First of all, let me tell what I've done for security right now.
I've escaped all inputs. But, to remain further safe, I allow only certain characters in a field. A server-side validation checks that. The following is a list of fields and what characters I accept for example.
During registration:
- Name(alphabets and period)
- Username(alphanumeric characters, underscore and period)
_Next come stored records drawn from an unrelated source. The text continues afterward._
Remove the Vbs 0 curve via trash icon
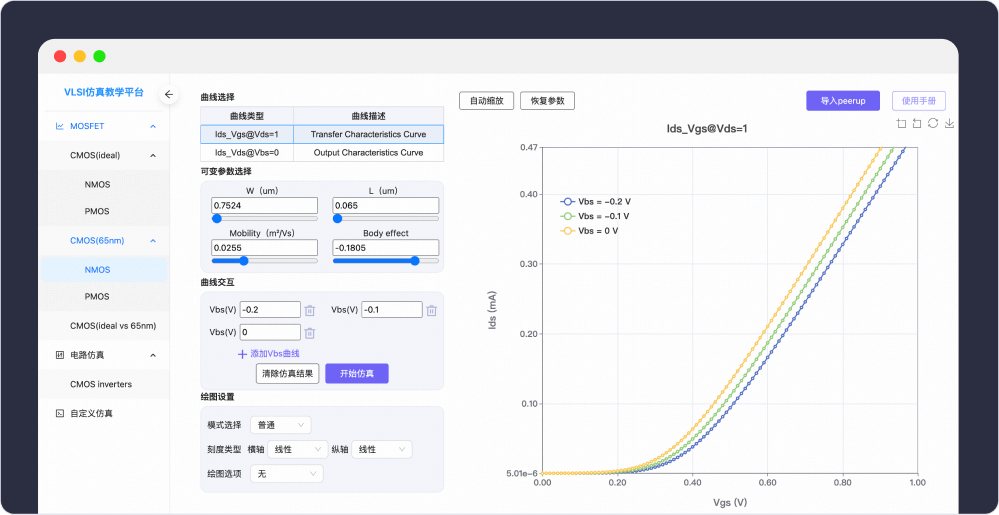Viewport: 999px width, 515px height. pos(310,333)
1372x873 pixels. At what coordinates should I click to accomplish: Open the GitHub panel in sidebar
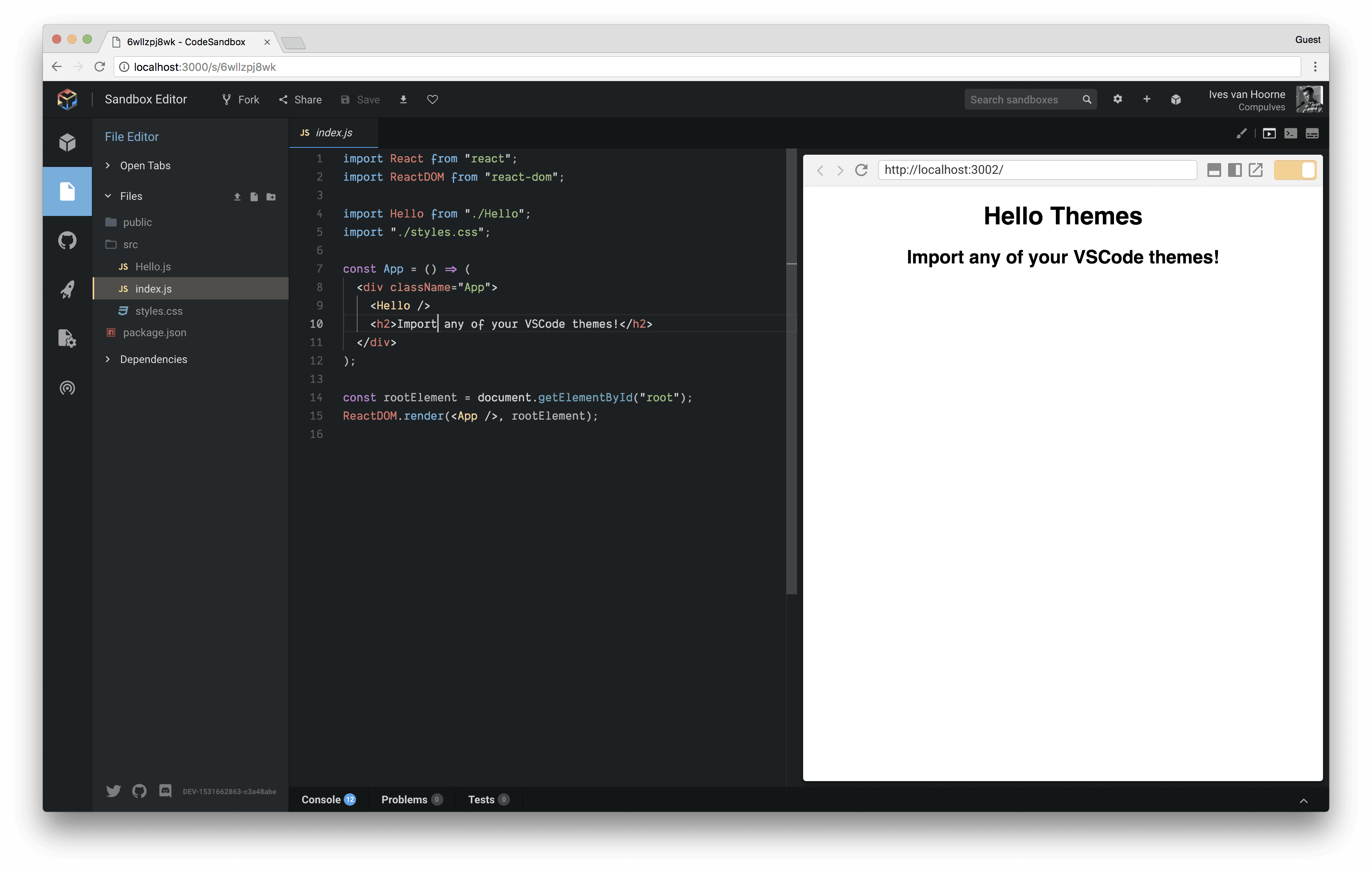coord(67,240)
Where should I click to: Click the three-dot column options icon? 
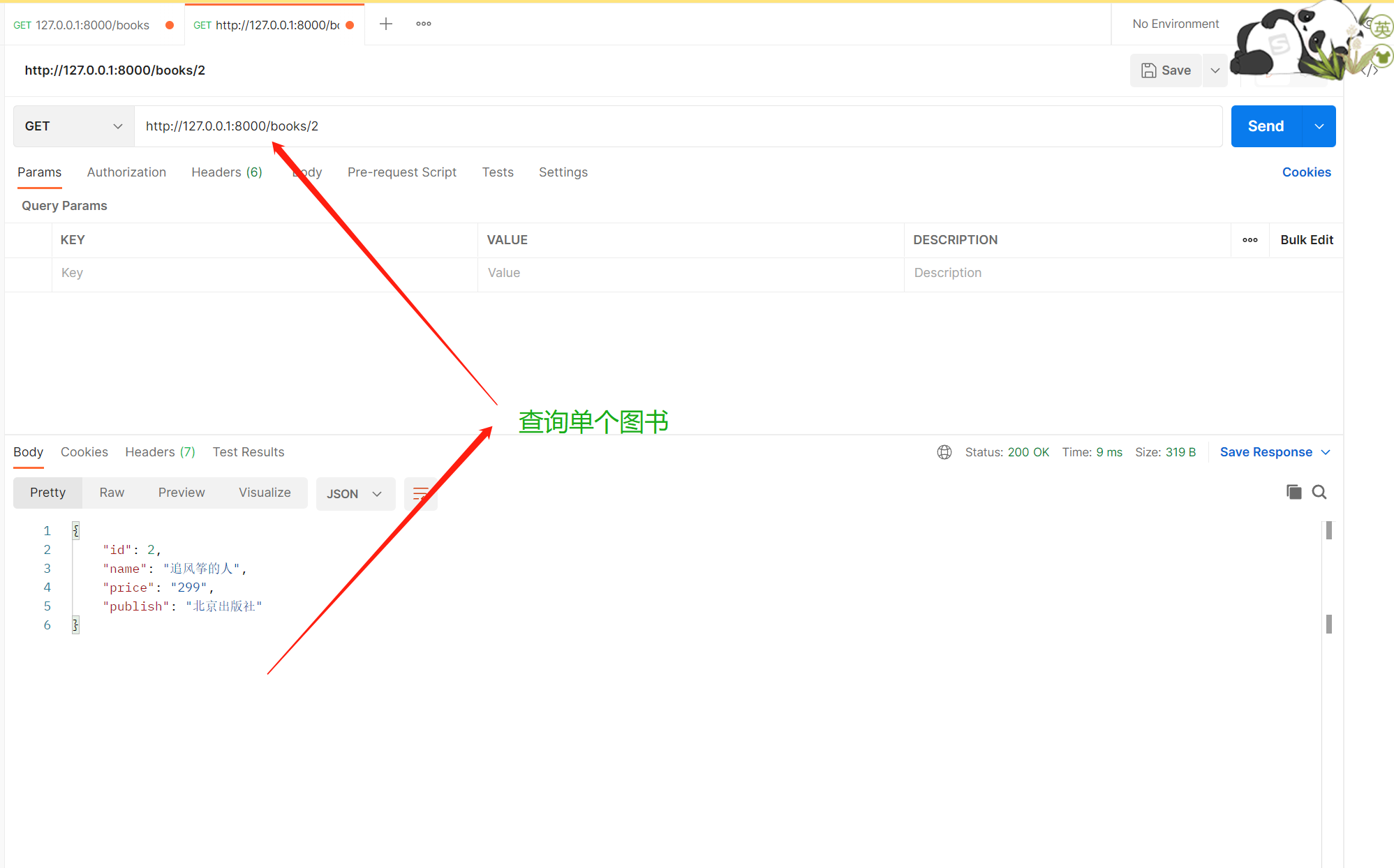(1250, 240)
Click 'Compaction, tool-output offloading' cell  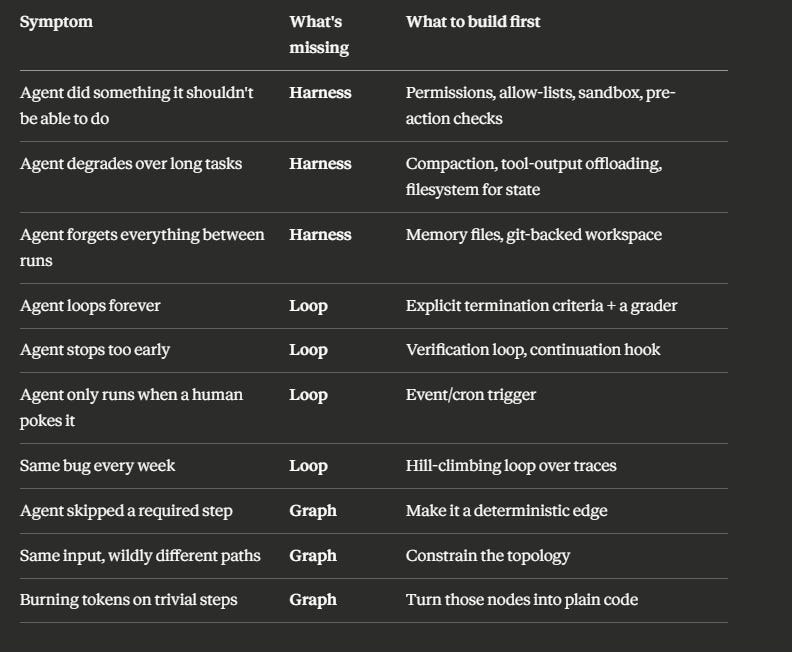coord(534,177)
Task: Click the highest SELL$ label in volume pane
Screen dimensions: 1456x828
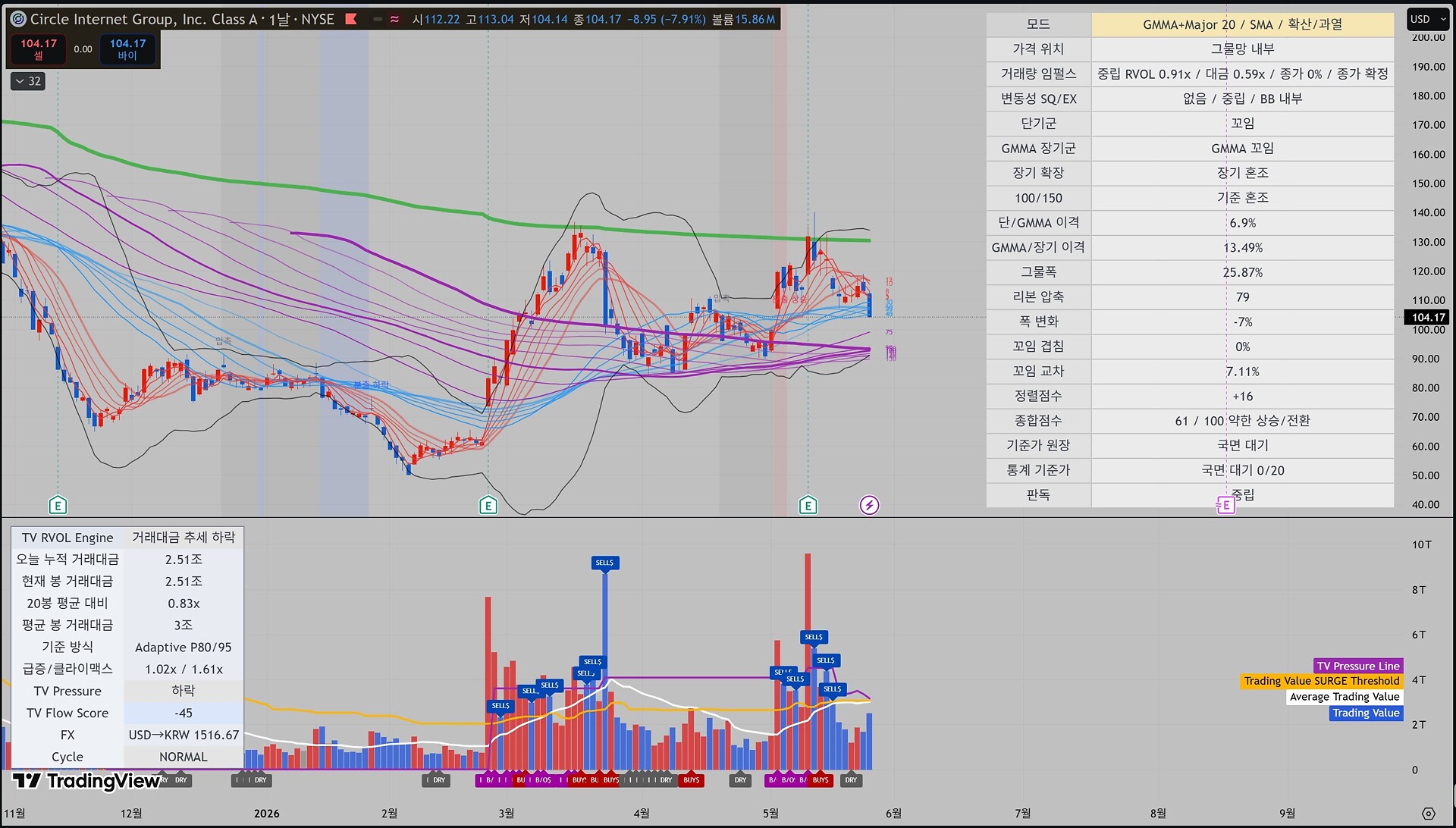Action: (605, 563)
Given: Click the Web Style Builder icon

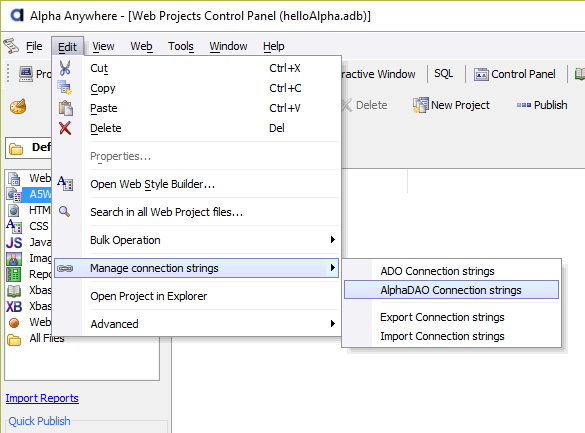Looking at the screenshot, I should [x=65, y=183].
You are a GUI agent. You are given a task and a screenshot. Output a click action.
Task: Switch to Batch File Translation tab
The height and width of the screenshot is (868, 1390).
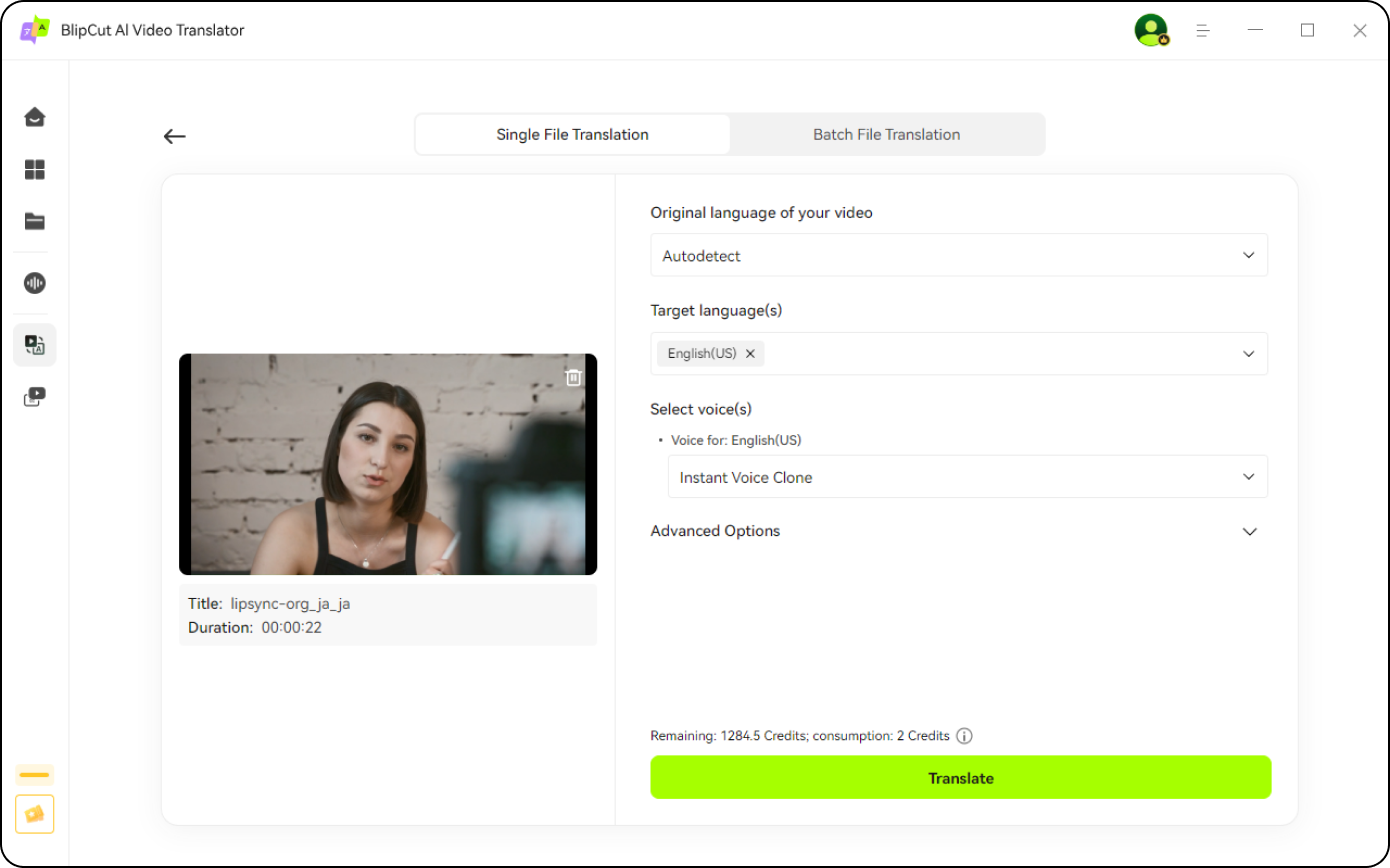point(886,135)
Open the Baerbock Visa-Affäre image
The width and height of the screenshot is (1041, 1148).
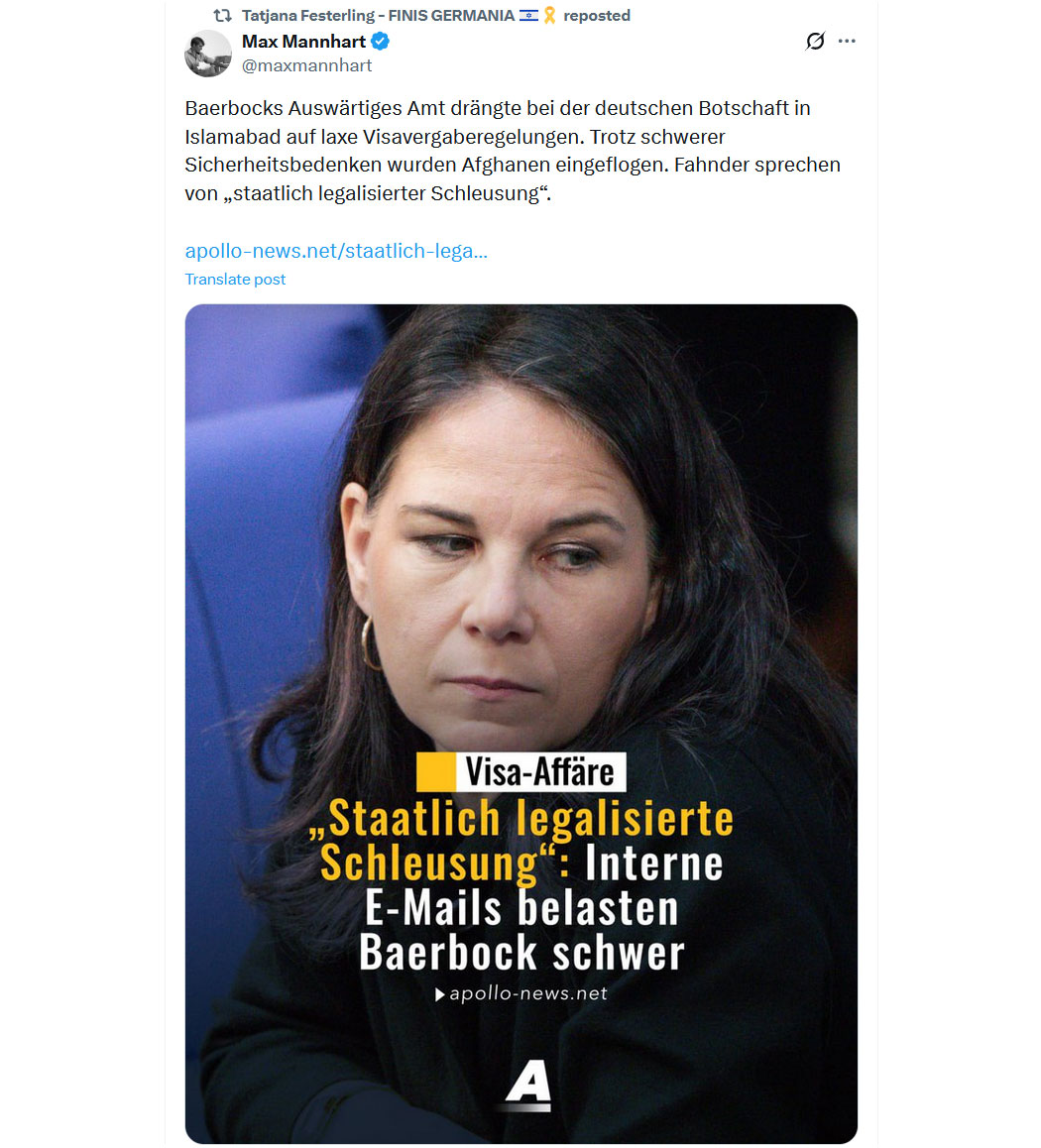click(x=521, y=724)
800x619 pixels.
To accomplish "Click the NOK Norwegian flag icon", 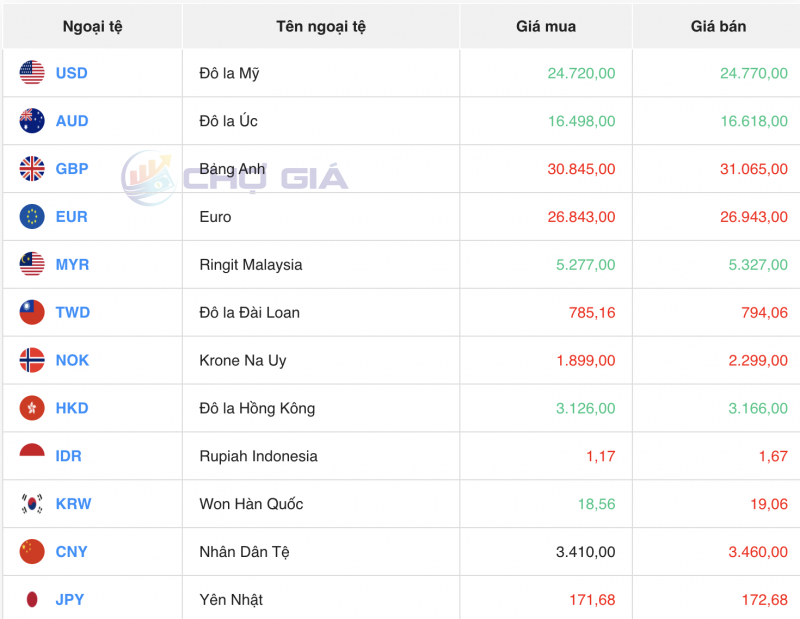I will pos(30,360).
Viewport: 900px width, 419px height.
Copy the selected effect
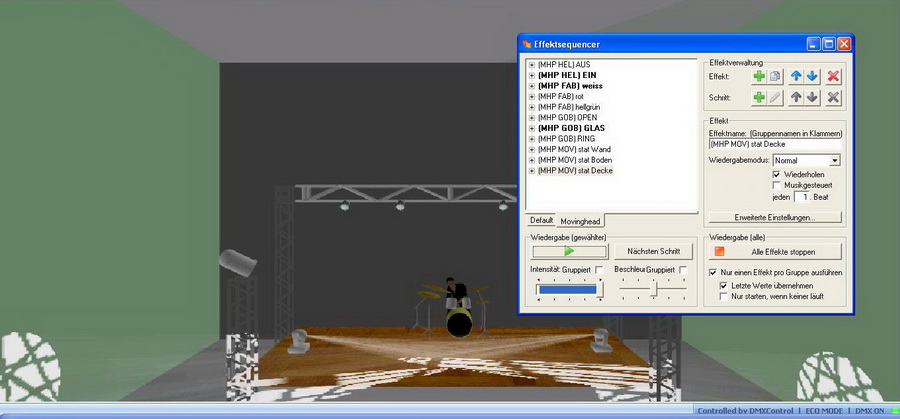tap(776, 76)
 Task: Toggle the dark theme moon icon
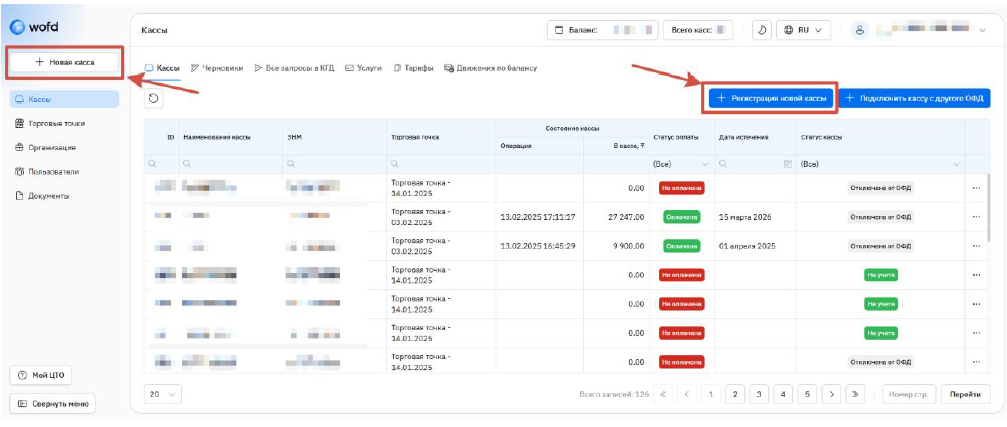click(x=762, y=30)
- Password(alphanumeric characters, underscore and period)
- Phone(numbers only)
- Address(alpha-numeric, comma and period)
But, I can't find anything else to secure my application. I know password isn't an issue because irrespective of the characters entered, they will be hashed. So, I guess, I can accept any character. But, the main issue is for other fields. All these ridiculous validation, I guess, irritates my users to every bit.
But, the saddest thing starts when a user wants to post an article. For posting an article, there are 4 fields that need to be filled; Title, Summary, Article and Tags.
Just imagine how annoying it must be when the Title allows nothing but alphabets, space and numbers(!,? also). And, the field "Summary" also accepts the same as the Title. And, all this simply so that I can secure the web application! Ridiculous, isn't it?
For the article field, I've used ckeditor(http://ckeditor.com/). So, I haven't done anything as I guess it does the escaping, converting to HTMLchars and all by itself.
Now, the article field accepts Unicode characters(I mean characters in other scripts) but the title and summary doesn't. And, most of my users don't publish in English. So, in a way, the application is being useless.
So, this is basically an issue of making it user-friendly vs. security. I know there are other much better ways of ensuring security than what I've done and that's what I wanna ask you people.
I was thinking that since I don't "Select" any data on any of the above parameters(title, tags, summary, address), I can simply escape the characters and convert them to HTMLchars if they are printed on a page somewhere. But I'm not so sure if that much will be secure enough. Will it?
So, this is all! I just need something stronger to prevent SQL injection(and XSS). I know that using Prepared Statements or PDO is the best thing to do. But, I'm an extremely new beginner in all this and I can't find any simple tutorial. If you know of any, it'd be really kind of you to tell me.
Yeah! That's all! And, one more thing, most of my users don't seem to activate their account(through the email the application sends). But, I guess, that's vital to verify the email. So, is there anything that can be done? Any better idea?
P.S.: I use SQL and not SQLi. And, if I need to convert my app. from sql to sqli, can I use some sort of scripts? I came across one at http://dev.mysql.com/get/Downloads/Cont ... /from/pick.
Sorry for my poor English and hope someone will help!